Crucially, applications to the fund are expected not only to be useful financially but in terms of confidence and ambition too. For some, the very idea of applying for funding is scary and off-putting, so by making the process as easy and transparent as possible, with a successful application under their belt they may have the confidence to go on to apply for more significant grants in future.
Elinor Morgan, Artistic Director, MIMA, points out that “Artists have an important role in society and it’s exciting to be creating joined up approaches to supporting the development of new ideas and work. Through this fund we can provide modest bursaries that we know can make all the difference to the development of a project. Applications can often be a barrier so we aim to make the application process as easy and transparent as possible. We also want to help artists in the North East to grow in confidence and ambition so our hope is that this fund provides a base for more people to apply to bigger funding opportunities to grow the creative communities and infrastructure of our region.”
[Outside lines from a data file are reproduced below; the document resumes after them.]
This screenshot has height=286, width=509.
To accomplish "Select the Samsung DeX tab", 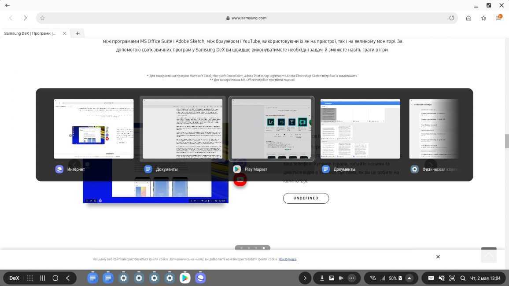I will point(31,33).
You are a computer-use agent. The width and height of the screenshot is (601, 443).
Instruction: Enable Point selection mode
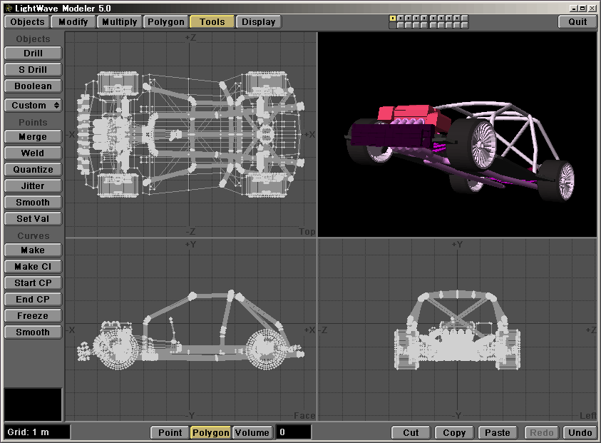click(170, 432)
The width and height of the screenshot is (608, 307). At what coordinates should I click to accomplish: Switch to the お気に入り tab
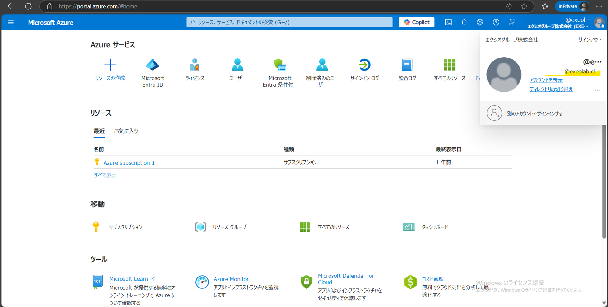click(x=126, y=131)
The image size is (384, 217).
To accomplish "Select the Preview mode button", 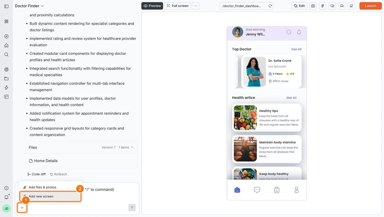I will [x=152, y=6].
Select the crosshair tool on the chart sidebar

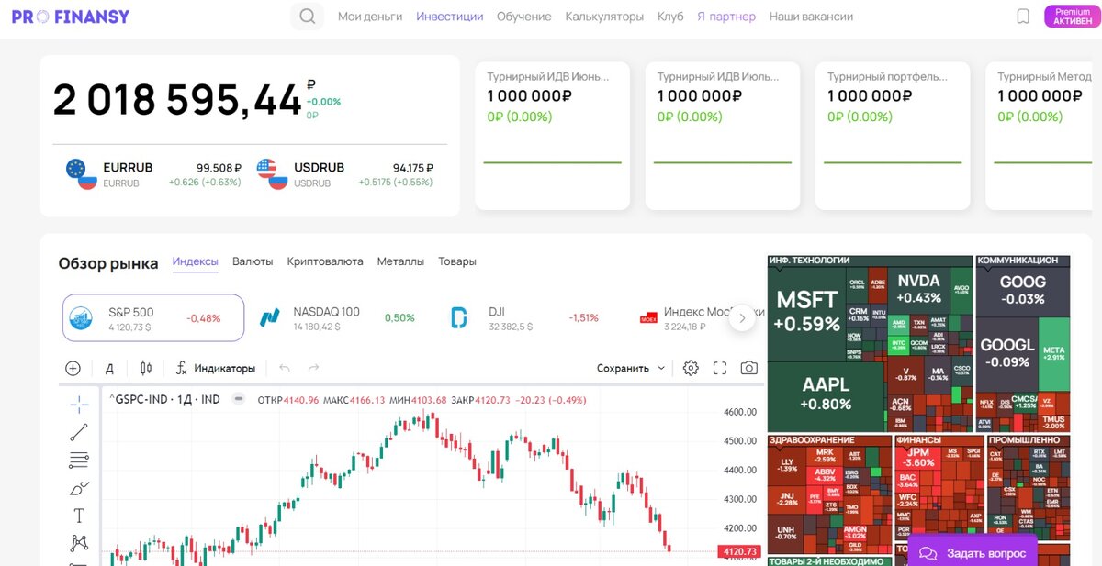pos(78,402)
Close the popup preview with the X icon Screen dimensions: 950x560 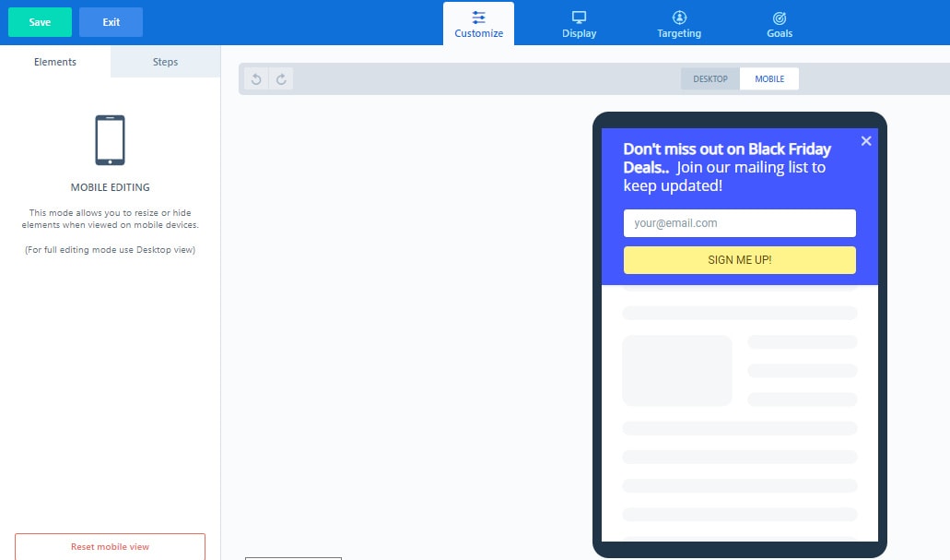pos(865,140)
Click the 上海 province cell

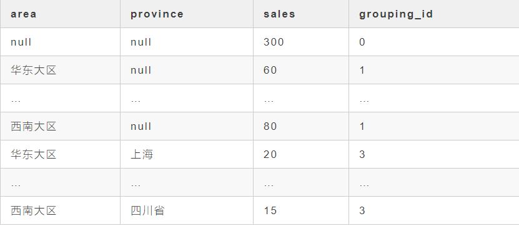(x=187, y=155)
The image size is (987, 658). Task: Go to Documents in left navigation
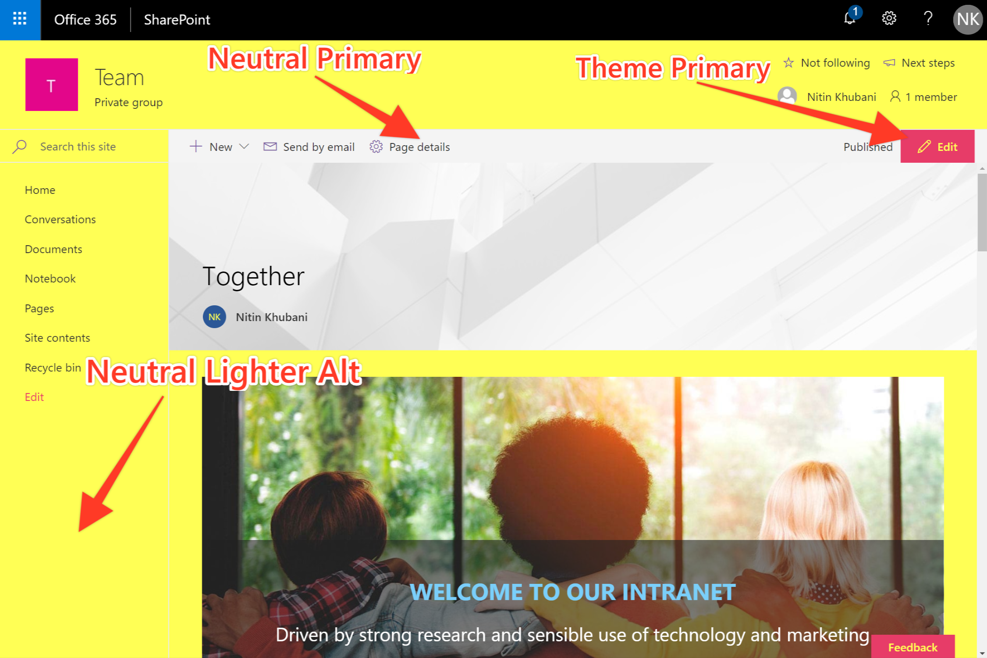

Laura Brewis (Producer, Artist Development and Creative Industries, Sunderland Culture) said “Sunderland Culture is proud to back the North East Artists’ Fund. After such a challenging time for artists, we recognise it’s extremely important to support individual creative practitioners to make the next steps in their practice, which would often be impossible without financial help. Alongside Sunderland Culture’s Creative Development Fellowships, we know the fund will make a difference to artists in the region”.
Rebecca Huggan (Director, TheNewBridge Project) explains: “Museums and Galleries Exhibition Tax Relief has been a real life-saver for us and many other organisations. It’s important that the breathing space it’s offered us is passed onto individual practitioners in some way, and I hope we can build on this to create the case for the tax relief to continue in future in order that we might continue to help our region’s artists.”